— DOCUMENT PASSAGE —

______

Spinetingler Magazine has a long interview with me today on e-publishing. My thoughts on the subject have changed a bit since I did the interview but probably aren’t new to any of you who’ve read my blog, but even so, here’s a taste:
But have publishers been slow to adapt? Absolutely. Are they pricing ebooks too high? In some cases yes, but I don’t necessarily believe that the arbitrary $9.99 figure set by Amazon makes financial sense for publishers or authors…not while there are still hardcovers and paperbacks being published. The $2.99 price point makes a lot of sense for self-published authors like Joe and me…but does it make sense for Michael Connelly’s latest book from Little Brown? I don’t think so.
There’s no question that publishers should definitely be giving their authors a much bigger ebook royalties…and they will. It’s inevitable. But right now, publishers are in a state of total confusion and terror. They don’t know what to do…Borders is on the verge of collapse, Barnes & Noble is closing stores, ebook sales are exploding… it’s akin to what radio was facing when television came along. So they are trying to cut costs, pruning the midlist, firing editors, hunkering down and waiting out the storm. How they will emerge afterwards is anybody’s guess at this point.

______

— SOURCE MATERIAL —
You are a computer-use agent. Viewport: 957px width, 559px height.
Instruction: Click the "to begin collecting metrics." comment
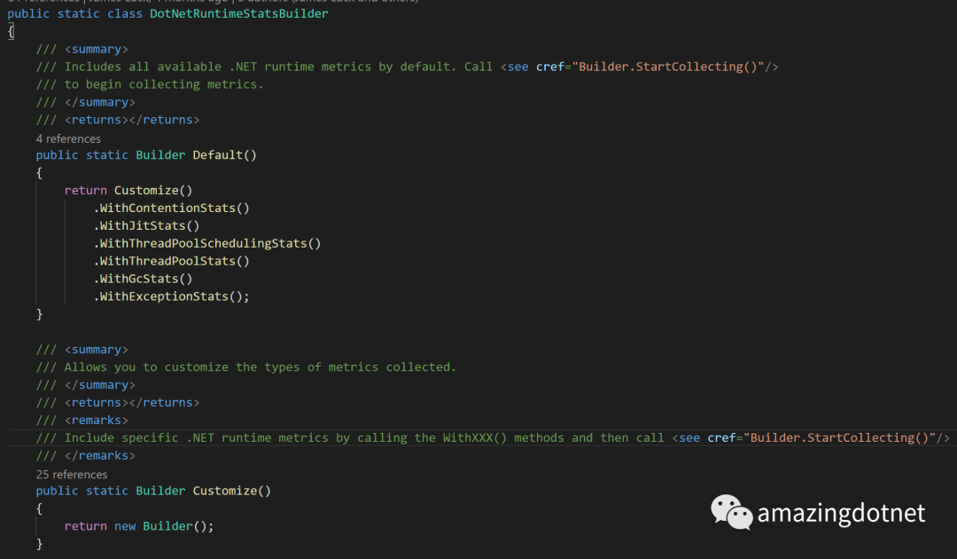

______

— TASKS FOR THIS EXERCISE —
• A. For the passage on e-publishing, decide whether each statement agrees with it, answering yes or no and quoting the words that settle it: (i) The writer considers the $2.99 price point sensible for self-published authors. (ii) The writer holds that the $9.99 figure set by Amazon makes financial sense for publishers. (iii) Barnes & Noble is closing stores.
• B. Carry on the passage on e-publishing from its final sentence.
The material has no connection to the passage on e-publishing.

— ANSWERS BELOW —
• A.
(i) Yes: "The $2.99 price point makes a lot of sense for self-published authors like Joe and me"
(ii) No: "I don’t necessarily believe that the arbitrary $9.99 figure set by Amazon makes financial sense for publishers or authors"
(iii) Yes: "Barnes & Noble is closing stores"

• B.
It’s naive to think, though, that James Patterson or Janet Evanovich or authors in their stratosphere are going to be walking away from traditional publishing any time soon…they benefit enormously from the infrastructure and reach those companies provide. You can’t compare what A-list writers get from traditional publishing to what mid-list writers are experiencing. They are different universes. And it’s naive to think that big publishers, or printed books, are going to disappear. I’m sure the ebook world will, like the print world, continue to be dominated by the big publishers and the big authors (the big players in radio became the dominant players in TV, too). But there is more opportunity now for individual authors to take charge of their own careers. That said, it would not surprise me if Amazon, and eretailers like them, eventually institute some kind of filtering system to deal with the deluge of self-published work that they are being hit with. The slush pile has gone digital…and it’s going to be overwhelming, for Amazon and for readers, to wade through it all.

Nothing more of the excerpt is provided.